The government is not very good at commercializing technology.

Look at the best 'hard tech' companies coming out of China - Huawei, United Imaging, Inovance, BYD, CATL - which one of those are government owned/operated?

Given that you raised the point about benefiting the rich - are you suggesting that the billionaire founders of these companies (Ren Zhengfei, Xue Min, Zhu Xinming, Wang Chuanfu, Zeng Yuqun) wouldn't benefit from your so called 'stimulus to the engineers'?

On your last point, if you are of the view that the government should decide what people want or not want to buy you should live in North Korea - or if you have a time machine, the USSR.



Oh this is a long story, but it depends.

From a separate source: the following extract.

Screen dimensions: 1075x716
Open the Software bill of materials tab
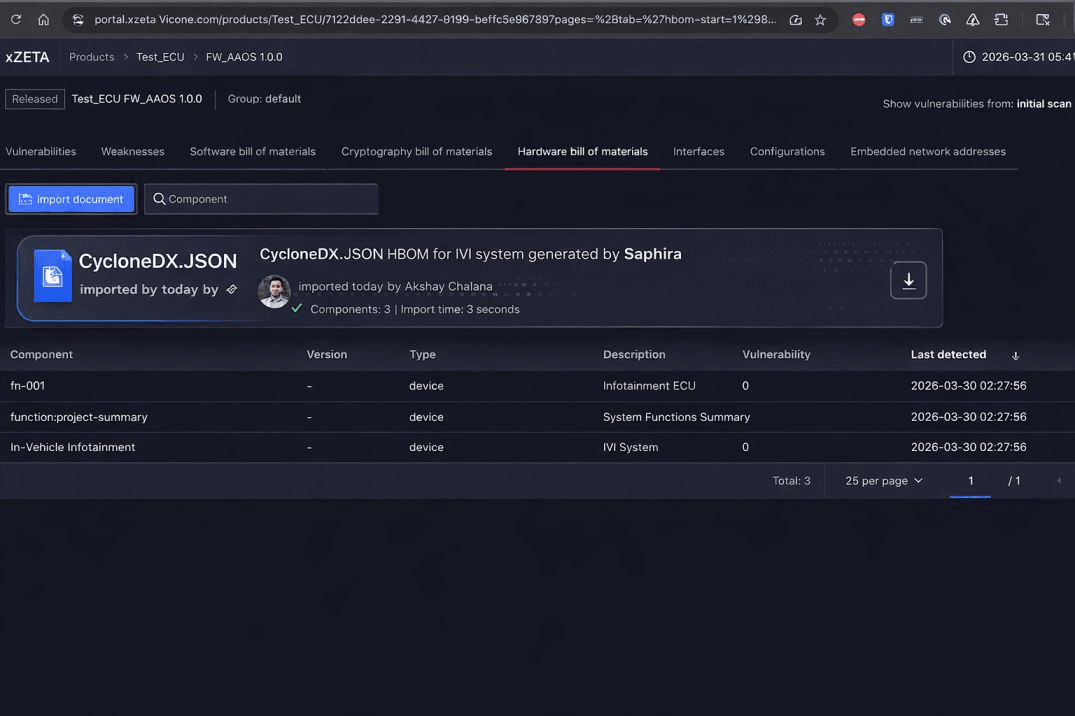point(252,152)
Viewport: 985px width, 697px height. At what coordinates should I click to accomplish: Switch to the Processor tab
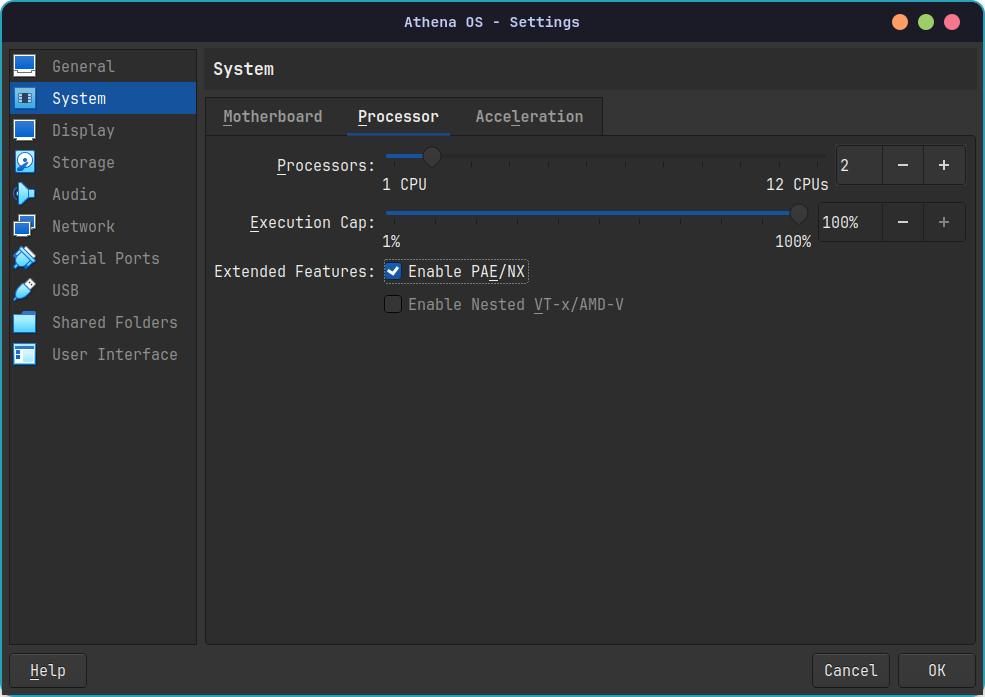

And this is something that has to get worked out.



I'm not sure about the media, but the visa-free travel has been the best policy decision in 2023/2024 - and much more effective than the stupid Confucius Institutes at promoting what China is like.
I never used the term waste.

People are free to spend money how they want, discussion here is use of state funds.

Huawei is owned by the employees of Huawei.

Upstream capital goods companies like CETC, NAURA, ZTE, Huahong, Tsinghua Unigroup and HikVision are some beneficiaries of targeted industrial policy to defend them against unfair competition and malicious, unilateral sanctions. They have something in common, besides producing key capital goods.